Re: Issues-list item "CACHING-CGI" from David W. Morris on 1997-07-30 (ietf-http-wg@w3.org from July to September 1997)

From: David W. Morris <dwm@xpasc.com>
Date: Tue, 29 Jul 1997 23:23:12 -0700 (PDT)
To: "Roy T. Fielding" <fielding@kiwi.ics.uci.edu>
Cc: Jim Gettys <jg@pa.dec.com>, http-wg%cuckoo.hpl.hp.com@hplb.hpl.hp.com, http-wg%cuckoo.hpl.hp.com@hplb.hpl.hp.com
Message-Id: <Pine.GSO.3.96.970729231830.11299E-100000@shell1.aimnet.com>

On Tue, 29 Jul 1997, Roy T. Fielding wrote:

> >Here's a revised version, to replace the second paragraph
> >in section 13.9:
> >
> >	Some HTTP/1.0 cache operators have found that it is dangerous
> >	to cache and reuse without revalidation responses to requests
> >	for URLs that include any of the strings "cgi-bin", "htbin", or
> >	"?", because applications have traditionally used these URLs in
> >	conjunction with operations with significant side effects for
> >	GET or HEAD methods.  However, if such a response includes an
> >	explicit, future, expiration time, then this implies that the
> >	response may be cached and reused without revalidation until it
> >	expires.  If such a response includes a Last-Modified or Etag
> >	header, this implies that the response may be reused after
> >	revalidation (or without revalidation if explicitly fresh).
> >
> >	A cache MUST NOT assign a heuristic expiration time to a
> >	response for a URL that includes the strings "htbin", "cgi-bin", or
> >	"?" in its rel_path part.  If such a response does not 
> >	carry an explicit expiration time, it must be treated as
> >	if it expires immediately.
> 
> I'm pretty sure I said this before, but I don't know what list.
> I am completely opposed to this change.  It is inaccurate to say that
> caching and reusing such responses is "dangerous".  The *only* reason
> *some* caches do not provide heuristic caching of such responses is
> because the presence of query-based parameters make it unlikely to get
> a second "hit" on the cache, and because the the absence of a Last-Modified
> (and now Etag) makes it impossible to do an efficient update.  In any case,
> this is an optimization which is dependent on the context and number of
> users of the cache, and not a requirement of the protocol.
> 
> The protocol already provides mechanisms for marking a response as
> non-cachable.  All other responses to a GET request are cachable.

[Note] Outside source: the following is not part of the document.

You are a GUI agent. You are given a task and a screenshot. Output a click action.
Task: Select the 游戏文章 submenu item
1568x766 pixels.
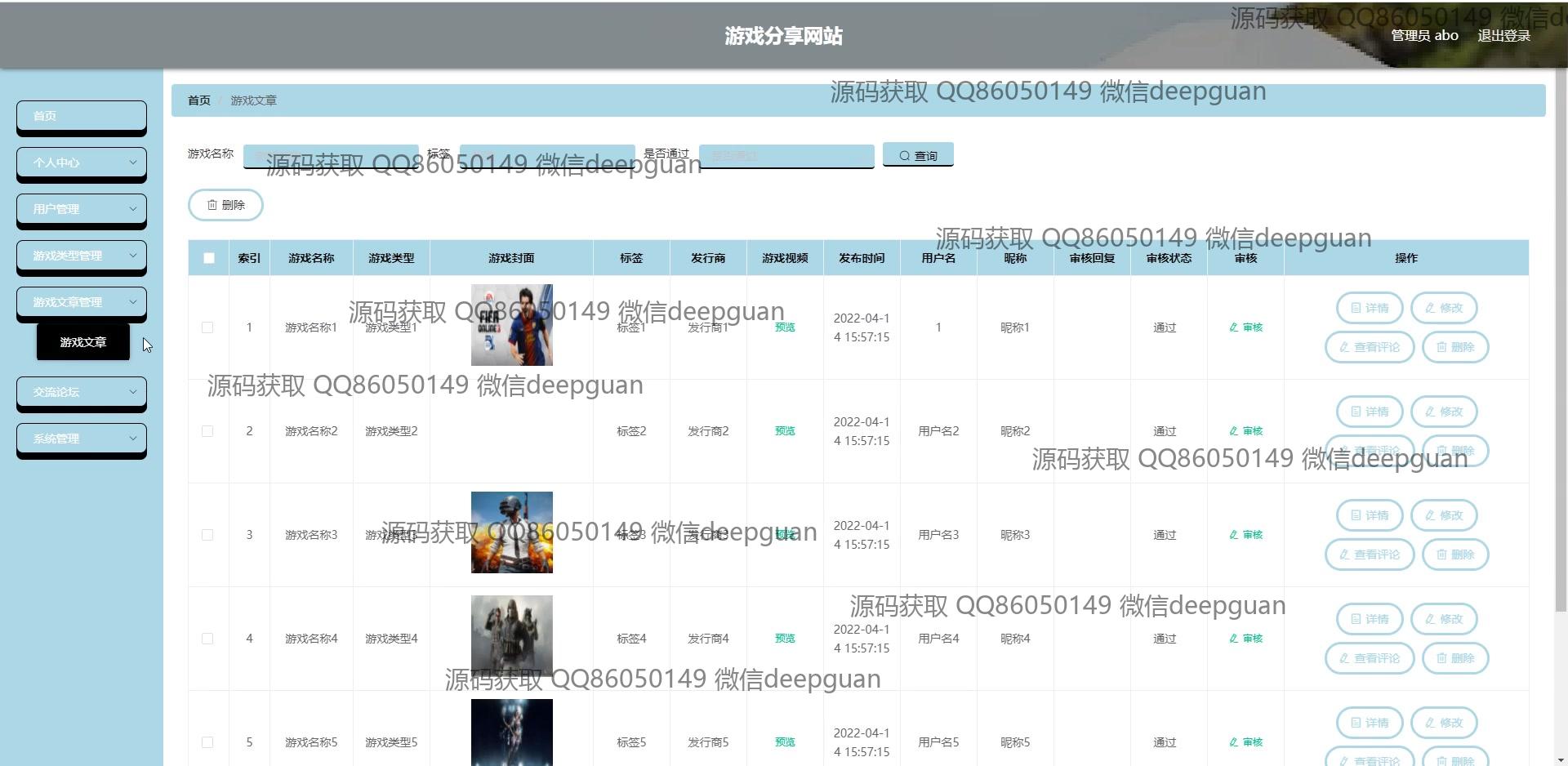(83, 342)
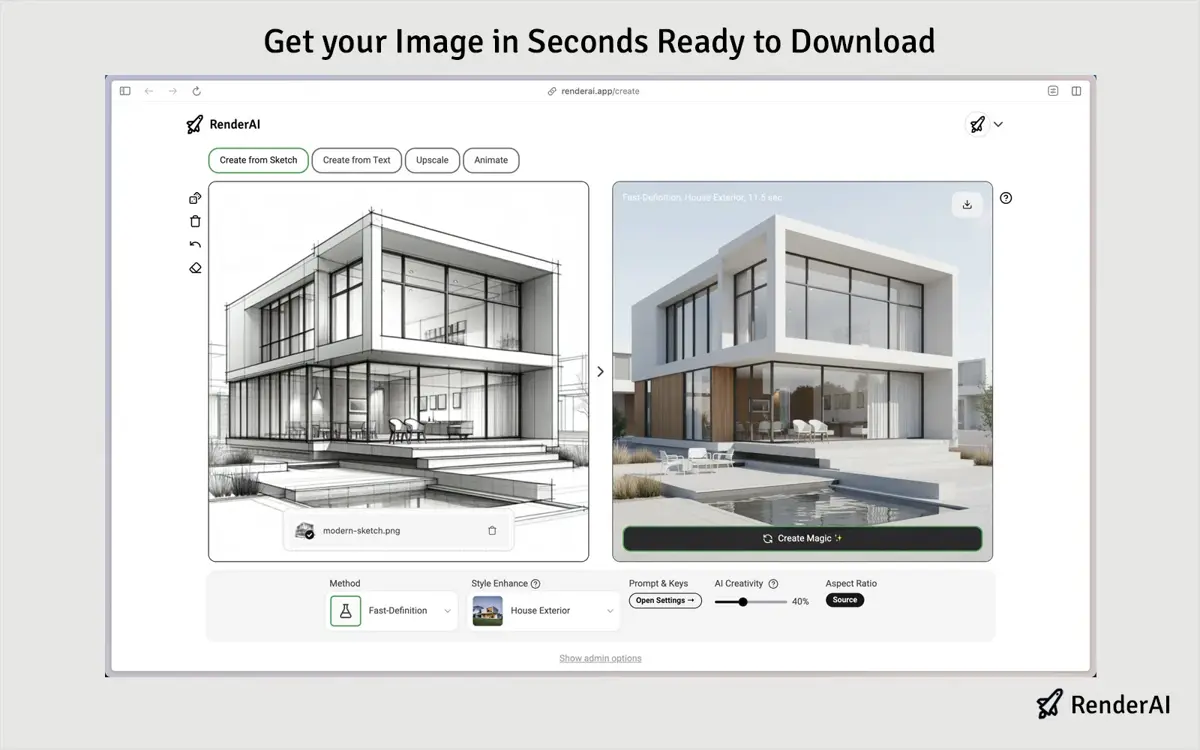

I can't speak for the motivation of old cache authors, but I can speak as
an HTTP/1.0 application author from before any RFCs when one had to
reverse engineer everything and the empirical behavior I observed was that
GET requests which included a query part were not cached.

I support the behavior for handling HTTP/1.1 responses strictly 
conforming to Roy's position but I believe somthing like Jeff's
proposed wording is necessary when the 1.1 cache is covering a 1.0
server.

Dave Morris

Received on Tuesday, 29 July 1997 23:28:44 UTC